Augmentation du trafic criminel aux frontières du Brésil
15 oct. 2006BRASILIA, 12 oct 2006 (AFP) - Les activités du crime organisé se sont développées le long des frontières terrestres du Brésil depuis l'entrée en vigueur en 2004 d'une loi permettant d'abattre en plein vol les petits avions clandestins des trafiquants.
"Avec l'entrée en vigueur de cette loi, le trafic de drogue et d'armes a migré vers les voies terrestres et spécialement à la frontière entre le Brésil et le Paraguay", a déclaré à l'AFP le député Paulo Pimenta, auteur d'un projet de rapport de la Commission parlementaire d'enquête (CPI) sur le Trafic d'Armes.

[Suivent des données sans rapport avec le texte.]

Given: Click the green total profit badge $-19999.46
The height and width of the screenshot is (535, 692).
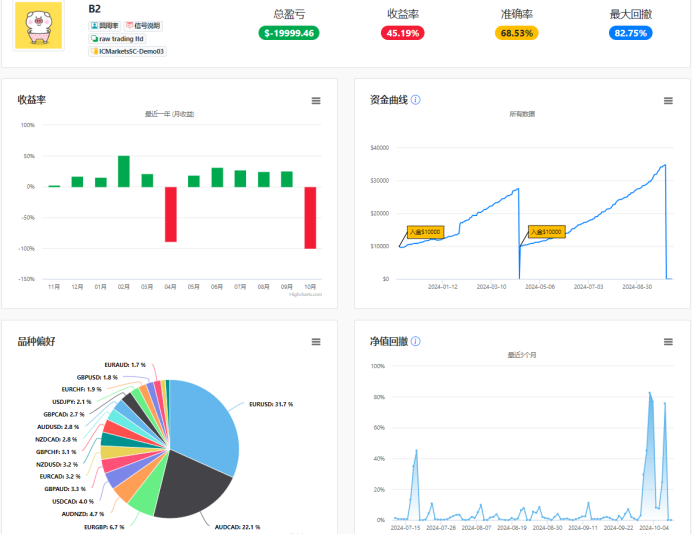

Selon Pimenta, la surveillance policière est "très mauvaise" le long des 1.700 km de frontière entre le Brésil et le Paraguay. Cette situation a encouragé certains groupes du crime organisé à établir des bases de soutien logistique au Paraguay, en Colombie et en Bolivie.
Pimenta a souligné par ailleurs que la principale organisation criminelle basée dans les prisons de Sao Paulo, le Premier Commando de la Capitale (PCC), se créait actuellement des ramifications en Colombie, en Bolivie, au Paraguay, en Uruguay et en Argentine. Le PCC a été à l'origine d'une vague d'attaques contre des cibles civiles et militaires qui s'étaient soldées par 180 morts dans l'Etat de Sao Paulo en mai dernier.
"Des fugitifs brésiliens se réfugient dans ces pays et il y a des liens établis avec l'Argentine et l'Uruguay pour faciliter l entrée d'armes et de munitions au Brésil", a déclaré le parlementaire.
Selon lui, le PCC utilise les armes et la drogue comme monnaie d'échange avec le banditisme des pays voisins.
"Un véhicule volé au Brésil peut avoir comme destination l'Uruguay ou le Paraguay. La pâte de coca se trouve en Bolivie ou en Colombie. Parfois les armes sont utilisées comme monnaie pour acheter la drogue (..) Cela fait que les organisations acquièrent des caractéristiques internationales", a souligné Pimenta.
Le rapport de la CPI auquel l'AFP a eu accès recommande que le crime organisé ainsi que le "terrorisme criminel" soient punis en tant que tels dans la loi brésilienne.
"Le Brésil ne dispose pas d'une loi spécifique contre le crime organisé comme celle qui existe en Colombie, en Espagne ou en Italie. S'il en avait une, il aurait des outils mieux appropriés pour le combattre", a estimé Pimenta, membre du Parti des travailleurs (PT) au pouvoir).
Il a rappelé que le Brésil devait se doter d'une loi de ce type pour respecter la Convention de l'ONU contre le banditisme international, ou la Convention de Palerme ratifiée en 2004 par le président Luiz Inacio Lula da Silva.
Cette convention oblige les pays signataires à lever le secret bancaire dans les enquêtes sur la corruption et le blanchiment d'argent et à faciliter les extraditions.